Its all About having the Right Data and Metadata

Spent quite a lot of time figuring this out for analytics in the enterprise.

Data governance and the death of schema on read  in O'Reily

Comcast’s system of storing schemas and metadata enables data scientists to find, understand, and join data of interest.

By Barbara Eckman

In the olden days of data science, one of the rallying cries was the democratization of data. No longer were data owners at the mercy of enterprise data warehouses (EDWs) and extract, transform, load (ETL) jobs, where data had to be transformed into a specific schema (“schema on write”) before it could be stored in the enterprise data warehouse and made available for use in reporting and analytics.
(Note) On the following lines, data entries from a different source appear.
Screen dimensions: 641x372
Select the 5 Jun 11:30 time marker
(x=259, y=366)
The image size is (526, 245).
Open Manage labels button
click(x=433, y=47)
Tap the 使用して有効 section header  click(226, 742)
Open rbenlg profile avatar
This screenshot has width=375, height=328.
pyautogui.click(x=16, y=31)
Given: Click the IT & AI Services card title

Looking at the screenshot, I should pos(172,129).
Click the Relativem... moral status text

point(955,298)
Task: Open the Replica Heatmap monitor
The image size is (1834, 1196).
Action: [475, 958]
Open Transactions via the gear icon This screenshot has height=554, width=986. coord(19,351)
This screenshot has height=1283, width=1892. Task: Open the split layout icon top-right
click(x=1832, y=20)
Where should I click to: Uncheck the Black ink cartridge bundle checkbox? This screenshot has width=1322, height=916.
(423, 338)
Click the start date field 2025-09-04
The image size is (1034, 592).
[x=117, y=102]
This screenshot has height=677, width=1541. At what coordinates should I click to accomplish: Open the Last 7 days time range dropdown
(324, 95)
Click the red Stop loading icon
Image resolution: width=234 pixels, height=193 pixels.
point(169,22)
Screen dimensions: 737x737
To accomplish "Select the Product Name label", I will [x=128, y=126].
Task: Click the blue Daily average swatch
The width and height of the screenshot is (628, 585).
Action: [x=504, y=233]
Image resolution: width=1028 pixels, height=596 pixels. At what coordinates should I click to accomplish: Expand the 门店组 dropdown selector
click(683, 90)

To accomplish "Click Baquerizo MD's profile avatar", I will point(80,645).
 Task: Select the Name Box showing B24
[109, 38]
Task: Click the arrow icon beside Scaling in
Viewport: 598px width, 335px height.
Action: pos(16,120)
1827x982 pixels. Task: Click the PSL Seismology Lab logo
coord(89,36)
This data was often most naturally expressed as nested structures (e.g., a base record with two array-typed attributes), but warehouses were usually based on the relational model. Thus, the data needed to be pulled apart and “normalized" into flat relational tables in first normal form. Once stored in the warehouse, recovering the data’s natural structure required several expensive relational joins. Or, for the most common or business-critical applications, the data was “de-normalized,” in which formerly nested structures were reunited, but in a flat relational form with a lot of redundancy.

This is the context in which big data and the data lake arose. No single schema was imposed. Anyone could store their data in the data lake, in any structure (or no consistent structure). Naturally nested data was no longer stripped apart into artificially flat structures. Data owners no longer had to wait for the IT department to write ETL jobs before they could access and query their data. In place of the tyranny of schema on write, schema on read was born. Users could store their data in any schema, which would be discovered at the time of reading the data. Data storage was no longer the exclusive provenance of the DBAs and the IT departments. Data from multiple previously siloed teams could be stored in the same repository. ..... "         (More)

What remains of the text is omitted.